La notizia dell’iPad bloccato per 49 anni che ci avete segnalato pare degna di Lercio, ma non lo è. È il frutto di quella bizzarra serie di coincidenze e stanchezza paterna nota sin dai ai tempi dei telefoni a ruota. All’epoca, si traduceva in genitori assai imbarazzati costretti a spiegare alla SIP che il loro rampollo, giocando con la ruota, aveva accidentalmente composto numeri extraurbani o esteri accumulando bollette milionare.
Oggi invece? Potete chiedere cosa accade a Evan Osnos
Il cui twitter può essere riassunto in:
Ehm… questo sembra falso, ma è il nostro iPad dopo che un bimbo di tre anni ha tentato (ripetutamente) di sbloccarlo. Qualche idea?
Effettivamente, non è una bufala.
È un messaggio di errore che può naturalmente apparire, anche se, naturalmente, nessuno si aspetta che l’utente rispetti il tempo abominevole raffigurato.
Il senso di quel messaggio è una richiesta di riformattare l’iPad prima di riusarlo.
Ma andiamo con ordine e ricominciamo dall’inizio: come tutti i dispositivi moderni, gli iPad e gli iPhone hanno un passcode, un PIN da inserire all’avvio. Con buona ragione e per un motivo evidente: evitare che i vostri dati cadano in mano ad estranei.
Perdere un cellulare o un tablet (e ricordiamo, gli iPad hanno iOS, lo stesso software degli iPhone, ben più piccoli e soggetti allo smarrimento…) è qualcosa di assurdamente facile, farselo rubare pure.
Inoltre la quantità di dati che giornalmente immagazziniamo nei nostri iPhone (quindi nei nostri iPad) è immonda, enorme e tentatrice. Senza inserire un passcode, un codice di avvio, ci basterebbe sostanzialmente andare in bagno lasciando il nostro dispositivo incustodito per avere colleghi di lavoro, parenti o conoscenti pronti a frugare nella sua memoria.

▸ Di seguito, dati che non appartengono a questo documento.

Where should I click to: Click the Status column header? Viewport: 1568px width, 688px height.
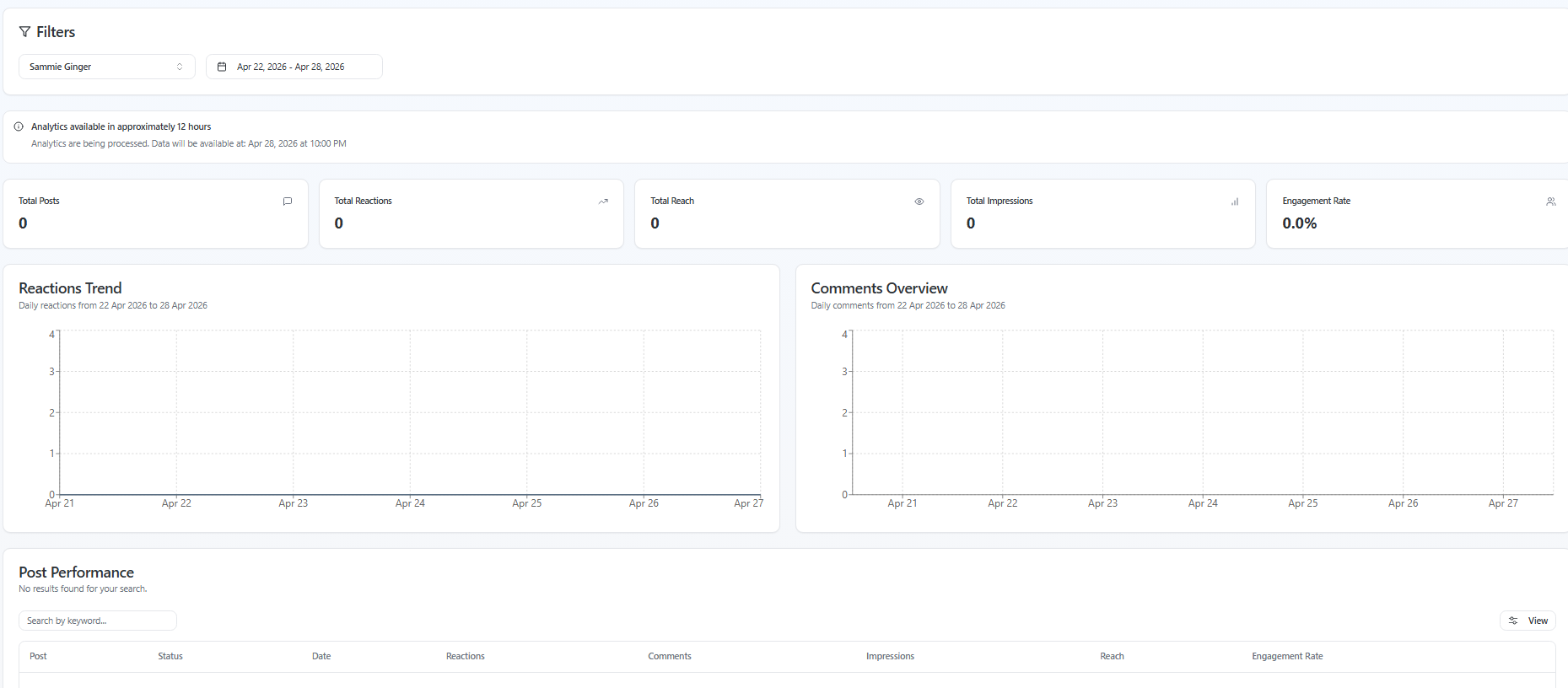pos(170,656)
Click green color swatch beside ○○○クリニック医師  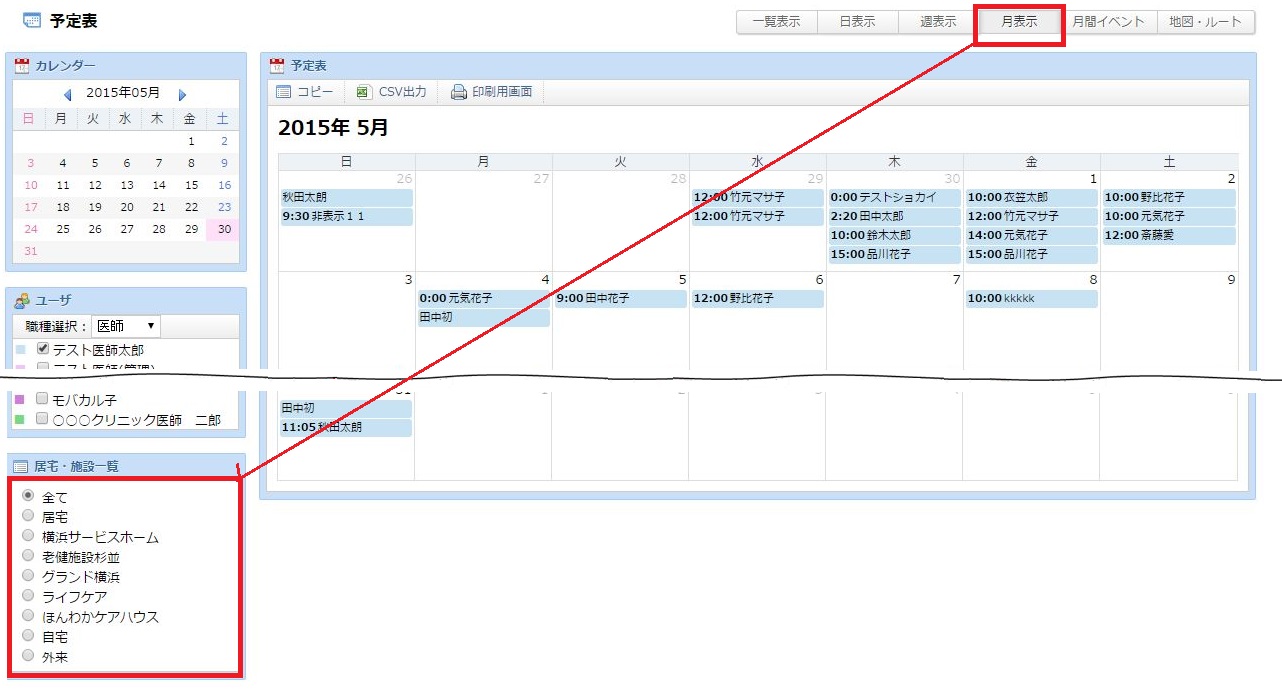coord(19,420)
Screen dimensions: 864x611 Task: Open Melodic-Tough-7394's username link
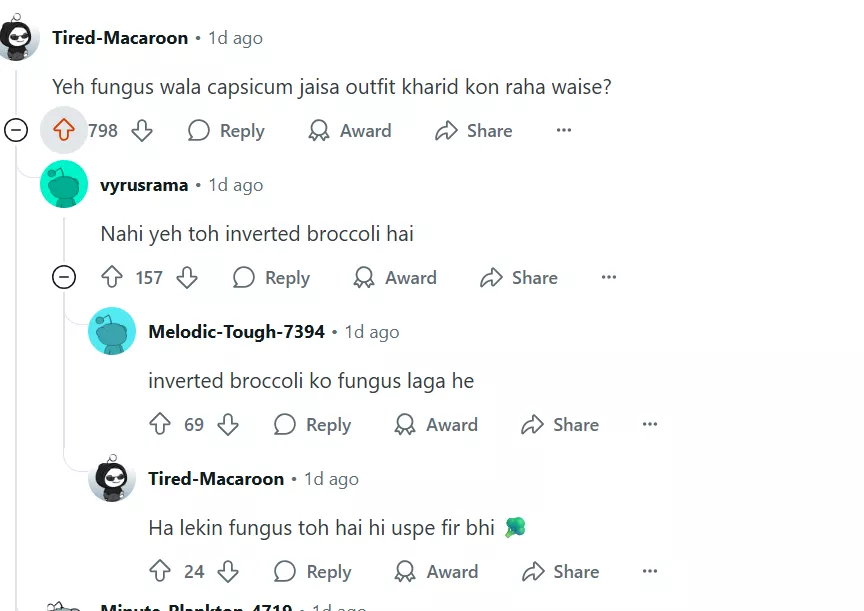(x=236, y=332)
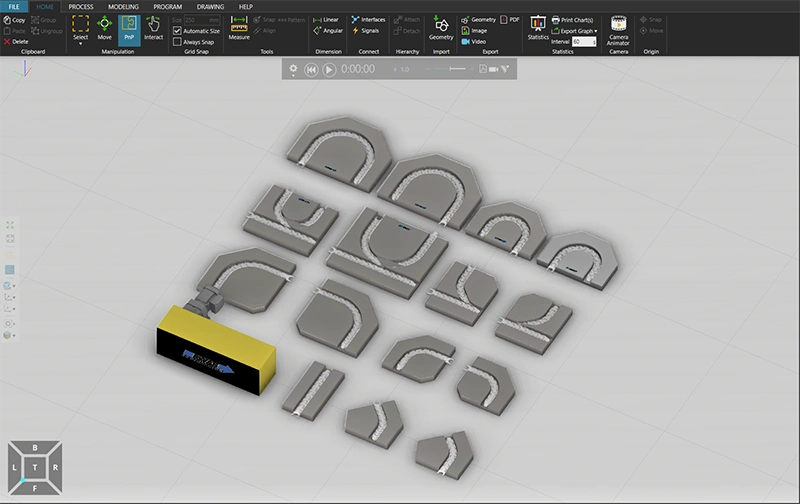Image resolution: width=800 pixels, height=504 pixels.
Task: Click the Delete button in Clipboard
Action: 16,41
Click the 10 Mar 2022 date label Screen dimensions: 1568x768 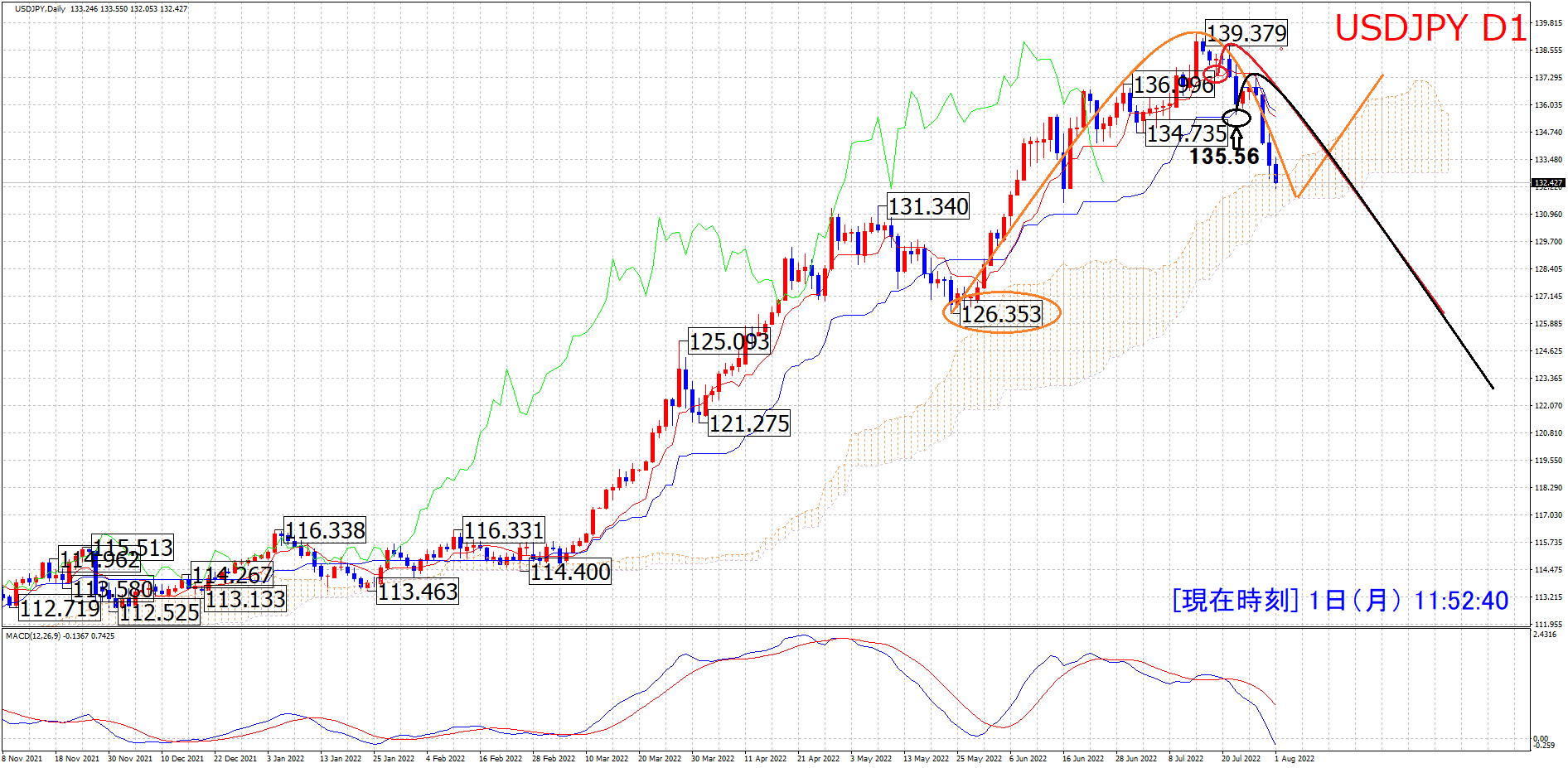click(x=606, y=758)
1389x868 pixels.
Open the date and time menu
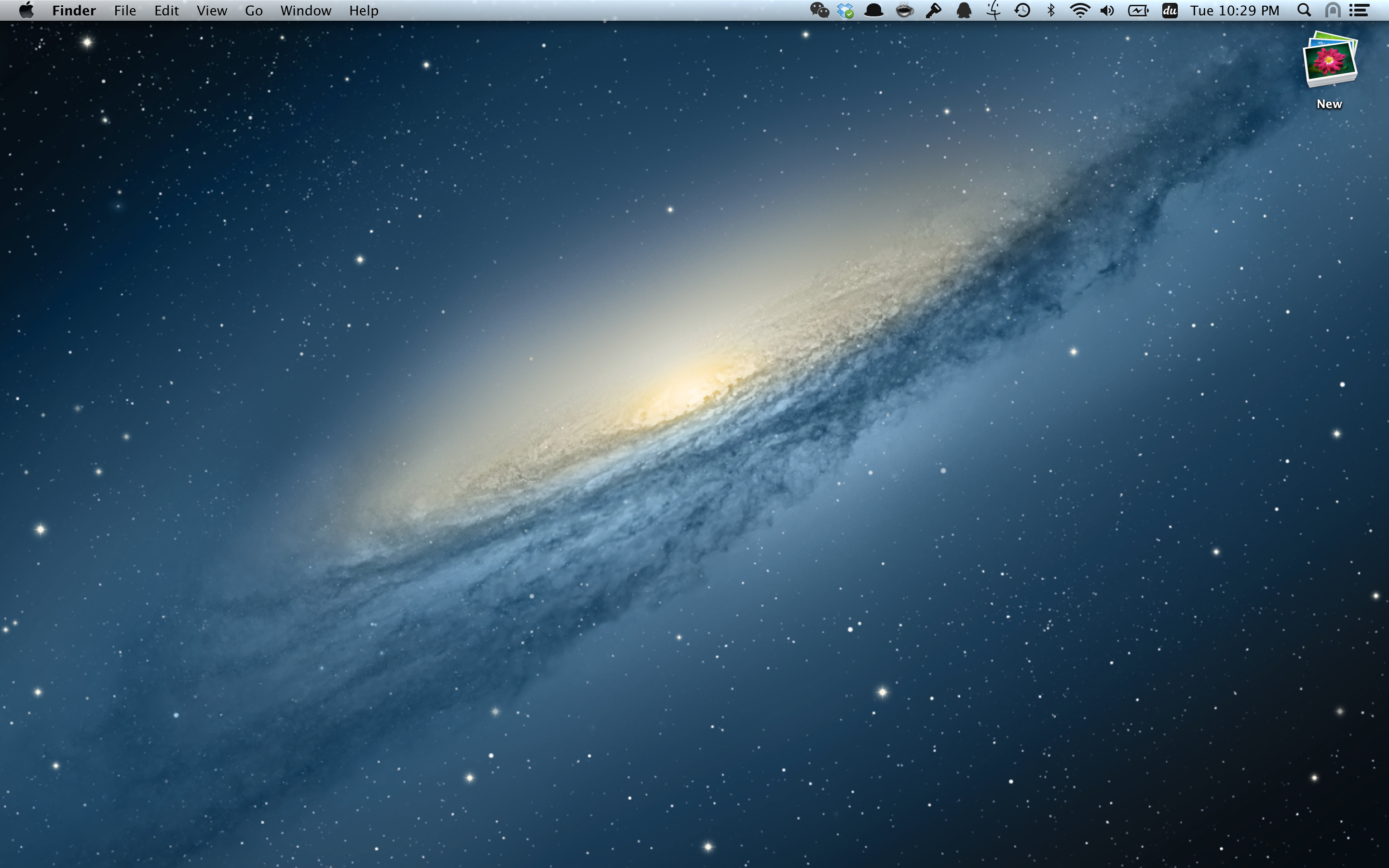pos(1235,10)
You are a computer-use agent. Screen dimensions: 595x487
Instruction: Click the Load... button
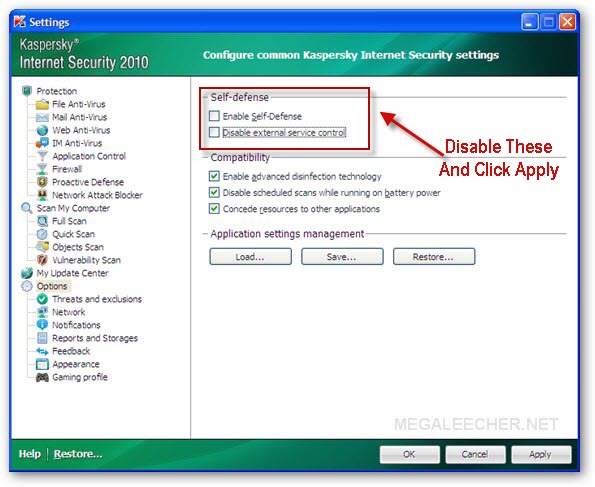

Ed allora ogni vostro segreto non sarebbe più tale: foto e video privati di voi stessi e dei vostri cari, la cronologia completa di Internet, un elenco di ogni vostra comunicazione professionale o personale finirebbero in mano a terzi, non sempre bene intenzionati nei vostri confronti.
Apple pertanto ha inserito in iOS una semplicissima funzionalità: se sbagli il passcode più volte, ogni volta ti viene richiesto un tempo di cooldown, di attesa, maggiore per riprovarci.
Il motivo è evidente: immaginate il caso del tablet o del cellulare abbandonati sulla scrivania e del collega di lavoro invidioso che voglia accedere alle vostre email per “soffiarvi” un importante affare.
Se potesse semplicemente provare più e più volte di fila ad inserire il passcode, solitamente di quattro cifre, vi è una remota ma costante possibilità, che cresce con ogni tentativo di indovinare quel passcode.
Ma se dopo ogni tentativo il tempo di attesa tra un tentativo e l’altro cresce, questa possibilità si allontana e viene aggiunto il rischio che voi, tornando, siate immediatamente resi edotti della manipolazione e possiate quindi incolpare il vostro collega.
Esiste inoltre una funzione che riformatta automaticamente il dispositivo dopo un certo numero di tentativi (solitamente dieci), ma che è opzionale da attivare.
Non tutti la attivano quindi: ma quando un iPhone o un iPad si ritrova in mani di qualcuno che continua ad inserire passcodes errati su passcodes errati, nonostante il crescente periodo di stop tra un tentativo e l’altro, è programmato per presumere che il peggior scenario possibile si sia verificato
Qualcuno vi ha rubato il cellulare o il tablet e, non avendo nulla da perdere, sta cercando disperatamente di accedere ai preziosi dati in esso contenuti per i suoi scopi.
Quindi il software, superati i sei tentativi, dichiara di aver bloccato ogni ulteriore tentativo di sblocco per un tempo immondamente lungo, da misurarsi in decadi, portando quindi all’errore iPad bloccato per 49 anni.
La soluzione, avrete capito, non è aspettare cinquant’anni, ma riformattare il dispositivo collegandolo ad un computer dotato di iTunes, il gestore musicale Apple che funge anche da gestore dell’iPhone.
Dopo la riformattazione completa infatti si presenteranno i seguenti scenari, entrambi favorevoli per il vero proprietario del dispositivo
Ovviamente, un bambino di tre anni, che non sa niente di tutto questo, troverà divertente pigiare sui numeretti all’infinito.
Le sue azioni simuleranno così, agli “occhi del software” le azioni di un ladro intento a cercare di ottenere i dati contenuti nel dispositivo, lasciando al genitore l’unica soluzione di ricaricare l’ultimo backup.